One potential source of susceptibility-weighted signal is from deoxymyoglobin that has the same haeme structure to hemoglobin. However, there are two reasons that we did not consider myoglobin modeling in this study. First, our model extracts signals from susceptibility changes in skeletal muscle, mainly from concentrated deoxyhemoglobin inside the vascular space, approximately 5–10% of muscle. Although myoglobin has the same amount of heame per unit mass of muscle, it is diluted over 80% intracellular space. Therefore, myoglobin concentration in muscle is approximately only 0.5 mM, substantially lower than hemoglobin concentration 5.18 mM of muscle blood at rest (56). For this reason, susceptibility effects from deoxymyoglobin generated local field perturbation should be very small. In fact, a study in skeletal muscle of human volunteers suggested that susceptibility effects in muscle were primarily from deoxyhemoglobin in the vascular space (57). However, the impact of deoxymyoglobin to the T₂ or R₂′ is still unknown and is a logical area to be explored in detail. Second, in that study (56), myoglobin desaturation was estimated with in vivo proton NMR spectroscopy. Using an acute ischemia model, myoglobin desaturation reached a plateau after 5–7 min of onset ischemia. It was suggested that cell oxidative metabolism can be maintained through the release of oxygen from oxyhemoglobin (43) before this plateau. From a physiological point of view, the moderate isometric exercise in our study is unlikely to de-saturate significant amounts of oxygenated myoglobin within the measurement time (6 min). This can be partially explained by non-significant increase in oxygen extraction fraction, primarily from vascular origin. Nevertheless, myoglobin contribution should be taken into account in our modeling and will be one of main subjects to be investigated in our laboratory.

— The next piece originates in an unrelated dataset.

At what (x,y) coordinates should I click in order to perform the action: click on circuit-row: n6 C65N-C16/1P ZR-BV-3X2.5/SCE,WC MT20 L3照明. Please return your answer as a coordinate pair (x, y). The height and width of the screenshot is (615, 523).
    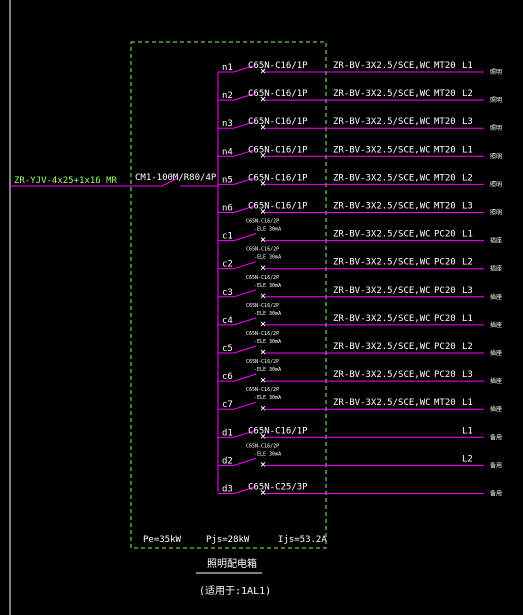
    Looking at the image, I should click on (360, 210).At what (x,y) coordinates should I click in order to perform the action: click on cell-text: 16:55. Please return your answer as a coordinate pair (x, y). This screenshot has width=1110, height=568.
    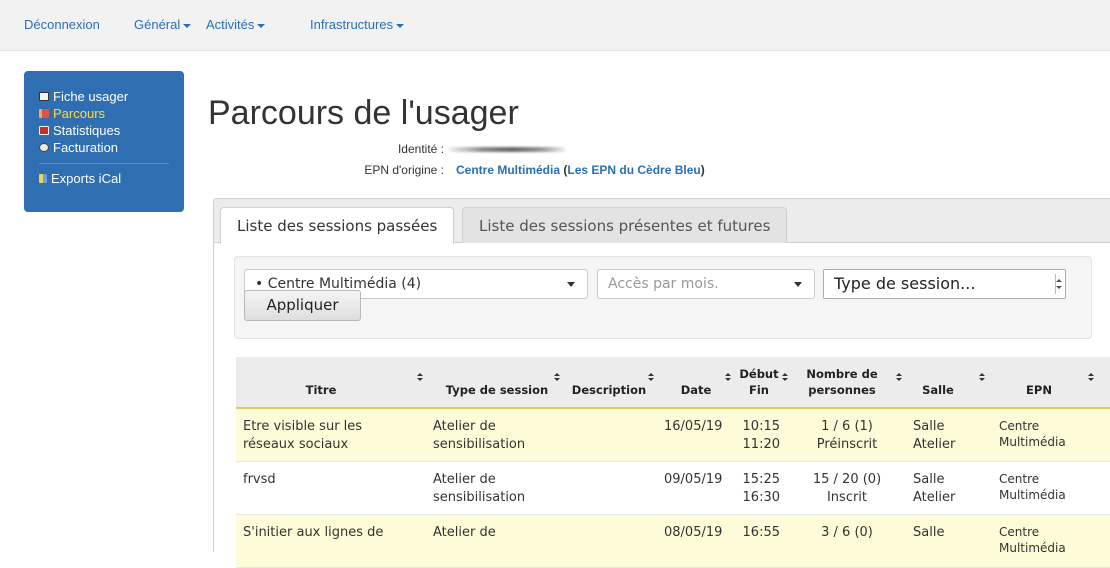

Another challenge is the motion artifacts associated with exercise. In our study, only sustained contraction was prescribed so that minimal motion was present at rest or during the exercise. However, most exercise programs for assessing hemodynamics of skeletal muscle involve dynamic movement of the muscle. Measurements of SMBF and SMOEF take several seconds to minutes, which make them sensitive to subject motion. One way to overcome this difficulty is to synchronize the measurements to the periodic movement of the muscle, in a similar way to data acquisition during diastole in cardiac imaging. This is also an ongoing project in our laboratory.

In summary, the feasibility of non-invasive measurements of regional skeletal muscle perfusion and oxygen consumption has been demonstrated in normal volunteers. While further refinement and optimization are necessary for robust clinical application, these techniques have great potential to allow investigations of heterogeneity and coupling of local muscle blood flow and oxygen metabolism (32). It could also become a clinically valuable tool in the diagnosis and management of patients with altered skeletal muscle hemodynamics. In addition, a broad range of medical conditions could benefit from these techniques, including cardiology, gerontology, kinesiology, and physical therapy.